Kerry’s cynical strategy assumes that those who honestly share Bush’s opposition to same-sex marriage are right-wing Christian fundamentalist homophobes who would balk at a lesbian connection to the bottom half of their preferred ticket. A February 2004 poll taken in Massachusetts, the most liberal state, found that a majority there opposed same-sex marriage and an April follow-up indicated that a majority supported Governor Romney's efforts to stay the court ruling that legalized same-sex marriage. If Kerry is a shoo-in to win his home state and a majority of its inhabitants are against same-sex marriage, what does that say about the contempt he feels for his own constituents?
In my world, the Cheneys’ pride in both their daughters is the rule and not the exception. With parents as loving and supportive as they seem to be, all God’s children can grow up unafraid of being themselves, safe from the kind of stigma John Kerry was seeking to manipulate with the crassest of intentions.
There’s something about Kerry that seems artificial, venal, heartless, soulless, bloodless. That was the lasting image of Kerry captured by the camera during the final presidential debate. No amount of money can help him take that snapshot out of circulation.
Thursday, October 14, 2004
Sexual McCarthyism Regurgitated
Sullivan is a founding father of the blogosphere, a prodigiously gifted writer and editor, and an often forceful advocate of a humanistic libertarianism that appeals to some conservatives, including me. If weblogs are the most personal form of modern public writing, Sullivan is in large part responsible for breaking down barriers between writer and reader. To read his blog, as I used to do daily, was to gain an almost unfiltered glimpse into the workings of a grand intellect and a conflicted soul. More often than not, Andrew would successfully balance reason with emotion without sacrificing clarity or descending into propaganda.
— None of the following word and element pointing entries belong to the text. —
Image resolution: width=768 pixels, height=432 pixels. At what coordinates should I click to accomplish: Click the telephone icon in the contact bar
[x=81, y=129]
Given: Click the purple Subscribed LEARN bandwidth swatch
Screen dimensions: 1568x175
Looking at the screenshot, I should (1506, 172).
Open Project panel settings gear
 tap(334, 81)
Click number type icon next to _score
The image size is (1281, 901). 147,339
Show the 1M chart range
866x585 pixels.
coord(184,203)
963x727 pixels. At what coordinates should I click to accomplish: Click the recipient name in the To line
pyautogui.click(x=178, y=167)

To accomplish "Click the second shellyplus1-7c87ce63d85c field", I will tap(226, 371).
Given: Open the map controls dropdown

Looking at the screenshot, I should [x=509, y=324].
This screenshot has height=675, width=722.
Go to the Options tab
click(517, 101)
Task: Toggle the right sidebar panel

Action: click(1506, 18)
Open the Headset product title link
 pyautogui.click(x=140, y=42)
From 2001 until 2003, Andrew Sullivan built a comprehensive case for pre-emptive action in the war on terror, an amicus brief in defense of the Bush doctrine. His support was neither blind nor uncritical but consistently pro-Bush. Suddenly last winter, when same-sex marriage first seemed like an imminent possibility, Sullivan started holding a fire sale on his well-documented principles and positions. He seems determined to lash out at many of his patient friends in the blogosphere, except for Christopher Hitchens with whom he recently appeared on Tim Russert’s weekend show on CNBC (the transcript is fascinating). Andrew’s blog has grown so incoherent and colicky that it depresses me to read it more than once a week.
Perhaps I have no right, but I expect Andrew to remember that there are malicious ways to expose someone who has already come out to an audience of his or her choosing and that to do so is a breach of privacy he termed sexual McCarthyism. When it happened to him, Sullivan recognized it immediately as payback for the audacity of an openly gay person to be politically conservative and an attempt to shake his supporters on the right. Both assaults, first on Andrew Sullivan and presently on Mary Cheney, came from the secular left.
The new Andrew Sullivan sees homophobic Christians under every bed. I miss the old Andrew Sullivan who used to know who Bush really is and lives now only in internet archives.